A written and pictoral chronicle of the four days from Friday, November 22, 1963 through Monday, November 25, 1963 memorializing the death of beloved president John F. Kennedy. Over 80 black and white photos included.
A classic pictorial of the events of Kennedy's assassination in Dallas and the funeral in Washington, with details about the assassin, brought to the public as witnessed by the Associated Press. Studious readers will note that despite the somber and plodding tone of this volume as a memorial to the fallen president, it occasionally descends to morbidity - as it must in describing the awful news - as also it attempts to rise beyond rhetoric to a neutral, common-man theme still clearly biased by the political slant on balance from dreary communism toward patriotic democracy during the ongoing Cold War. Not a thorough, but close, treatment of the events of that week, readers should temper what they find here with the facts brought forth from the Warren Commission. Many will scoff at this suggestion due to our times of rearward-focused conspiracy theories. Historians will note, however, the accuracy of this chronology. As we muse on the import of JFK's legacy and failings, this book cannot help but remind us of the uselessness of violence and the emptiness of positional power to resolve the world's problems.

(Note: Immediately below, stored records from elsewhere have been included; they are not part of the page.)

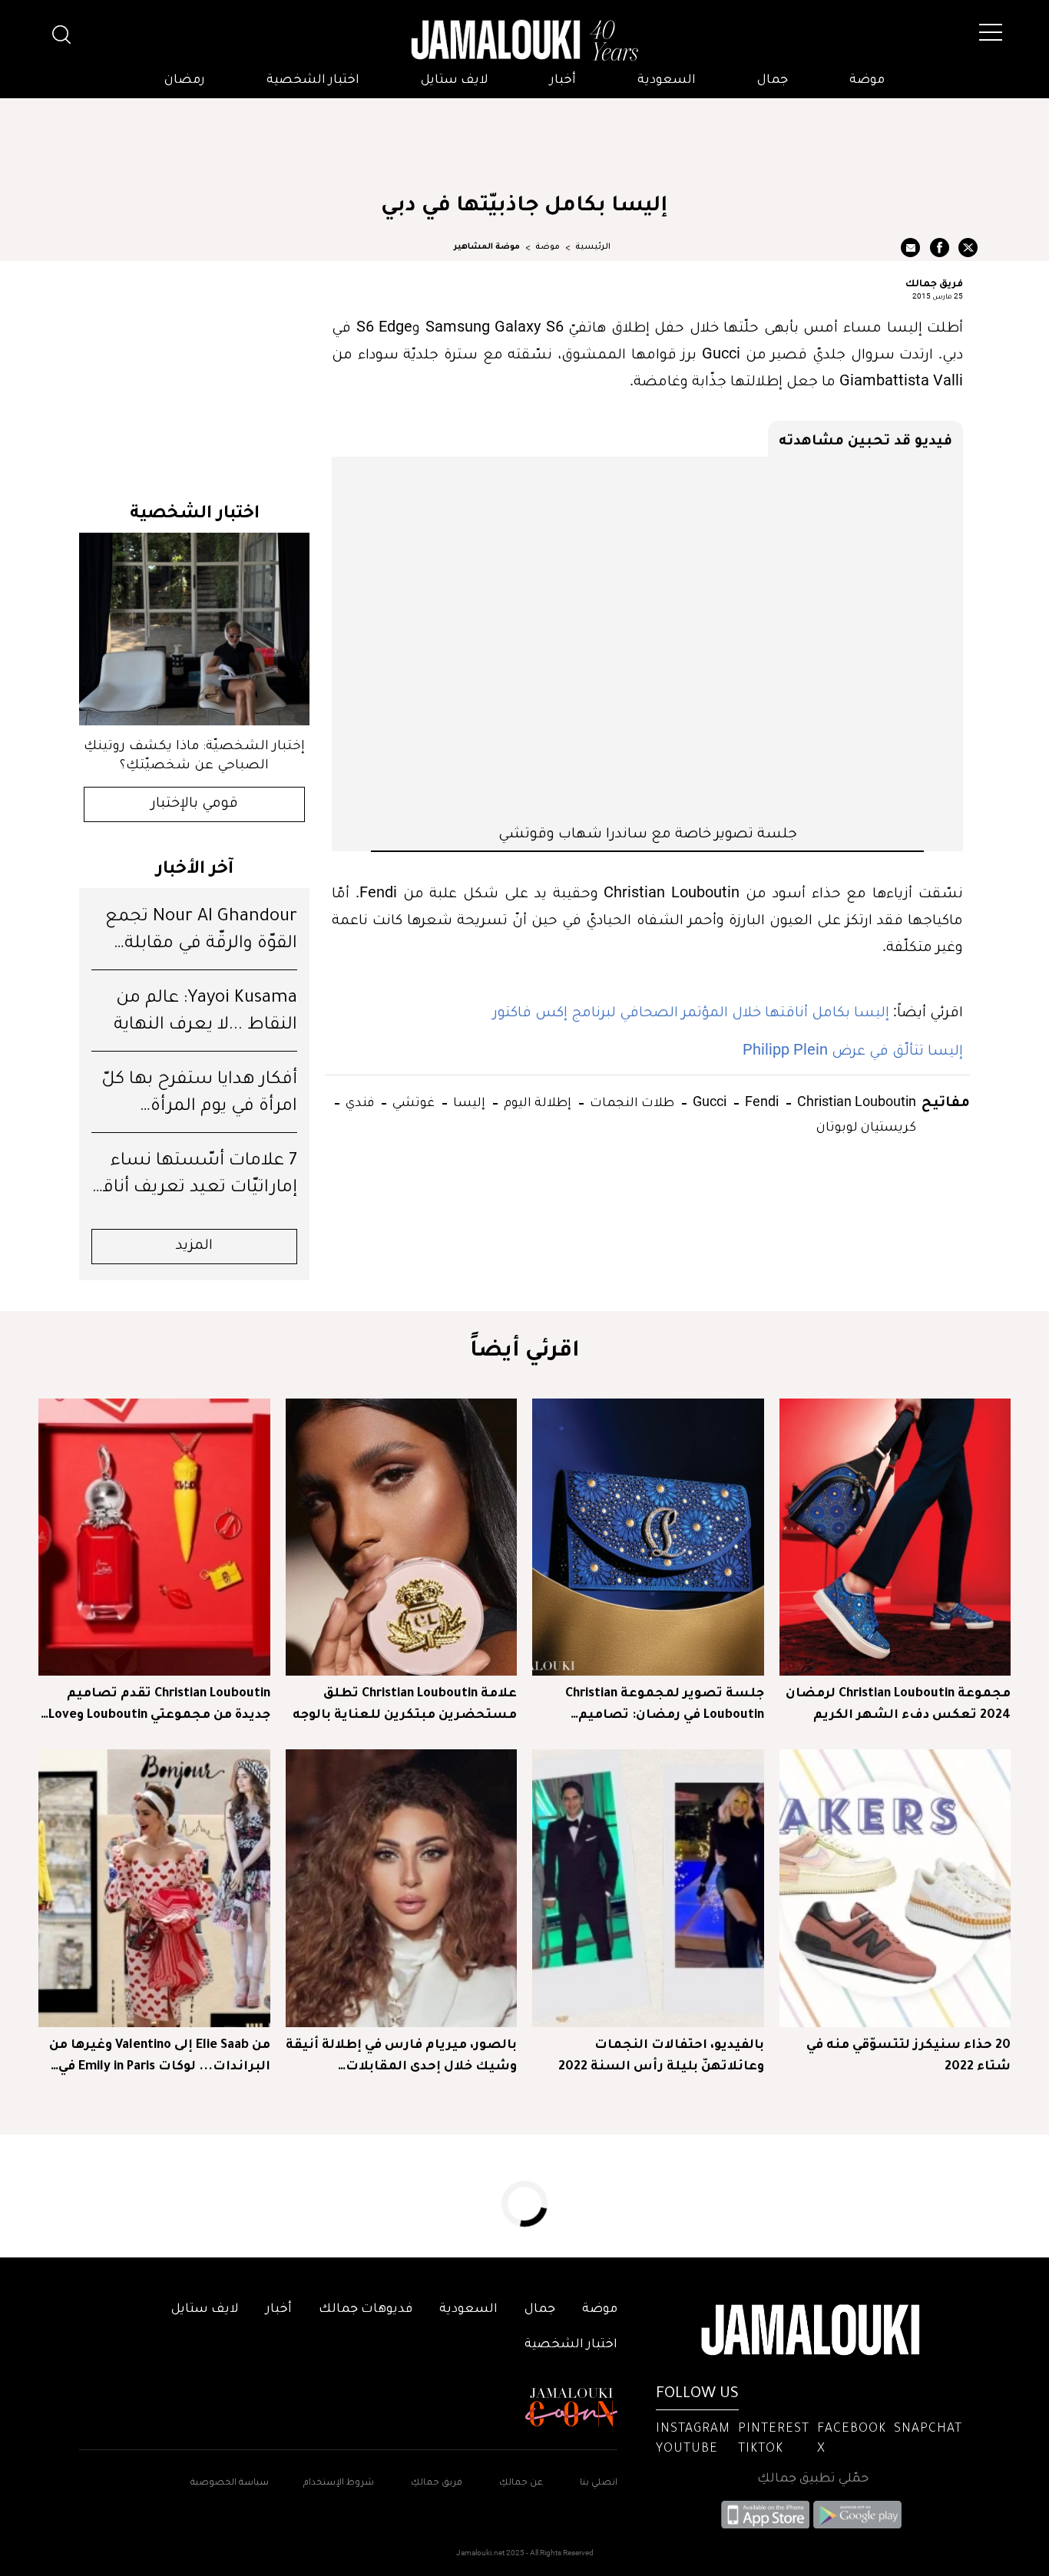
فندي (358, 1101)
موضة (867, 81)
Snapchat (928, 2429)
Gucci (708, 1101)
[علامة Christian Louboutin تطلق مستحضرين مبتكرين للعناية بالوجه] (402, 1537)
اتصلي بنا (598, 2483)
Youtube (687, 2449)
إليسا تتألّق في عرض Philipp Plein (853, 1049)
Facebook (851, 2429)
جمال (772, 81)
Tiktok (760, 2449)
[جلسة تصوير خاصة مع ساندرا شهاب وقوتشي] (647, 639)
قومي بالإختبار (194, 804)
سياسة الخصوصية (229, 2483)
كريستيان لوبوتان (866, 1126)
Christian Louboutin (855, 1101)
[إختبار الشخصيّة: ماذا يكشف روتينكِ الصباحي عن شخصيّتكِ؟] (194, 629)
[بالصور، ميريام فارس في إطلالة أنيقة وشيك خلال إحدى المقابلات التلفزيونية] (402, 1888)
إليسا (467, 1101)
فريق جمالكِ (436, 2483)
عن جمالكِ (521, 2483)
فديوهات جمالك (365, 2310)
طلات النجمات (630, 1101)
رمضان (184, 81)
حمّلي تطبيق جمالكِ (813, 2479)
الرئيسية (593, 247)
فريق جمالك (934, 282)
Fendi (760, 1101)
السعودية (666, 81)
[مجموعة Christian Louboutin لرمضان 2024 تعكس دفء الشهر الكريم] (895, 1537)
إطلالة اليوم (536, 1101)
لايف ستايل (454, 81)
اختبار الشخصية (312, 81)
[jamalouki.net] (524, 41)
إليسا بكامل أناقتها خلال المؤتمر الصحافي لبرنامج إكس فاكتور (693, 1011)
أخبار (563, 81)
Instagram (693, 2429)
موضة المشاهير (487, 247)
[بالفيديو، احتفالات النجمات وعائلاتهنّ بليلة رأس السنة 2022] (648, 1888)
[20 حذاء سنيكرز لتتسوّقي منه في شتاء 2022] (895, 1888)
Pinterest (773, 2429)
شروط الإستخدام (337, 2483)
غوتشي (412, 1101)
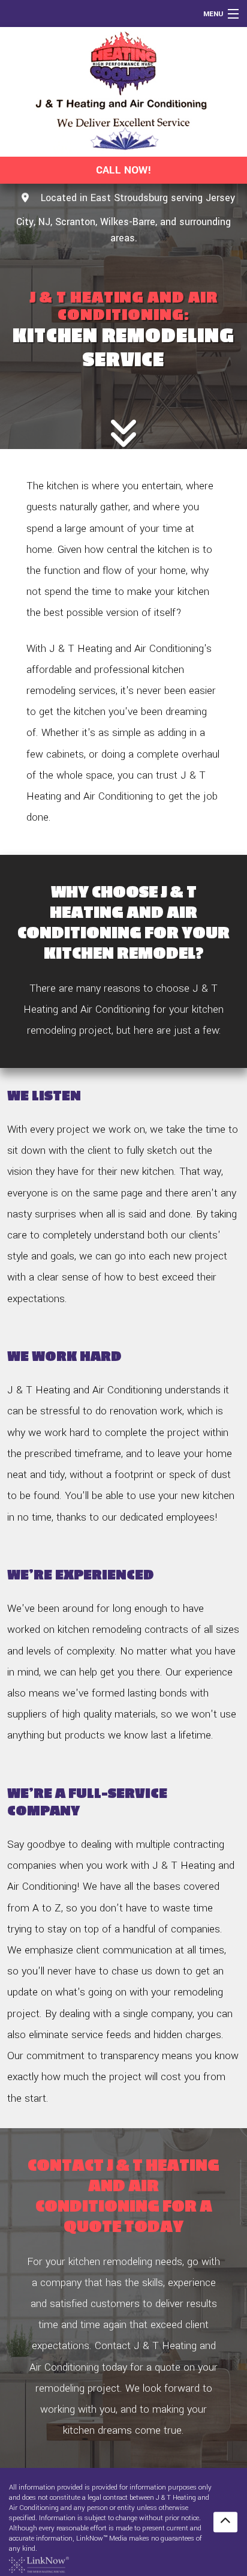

Breathtaking, absolutely breathtaking. The way humanity is infused into history, that seems like a given but so much of history is just a retelling a facts and, for brevity’s sake most likely, leaves out the feelings. But isn’t history just humanity and isn’t humanity just a collection of feelings. I wish there were more historical writings like this, the movies take it to far into fiction and the books are dry outlines. This however is the perfect merging of the two, the facts of the day as well as the raw emotion all alongside stunning photographs. Like i said, breathtaking.
What can one say, really? The photographs tell the story and the words are just guidelines to the events. The tragedy is there in the eyes, captured, for those that lived it.
The Associated Press, in 1964, echoed the story of the Warren Commission that Oswald was the lone assassin of President Kennedy. Great photography and some wonderful historical information (for what was known in 1964).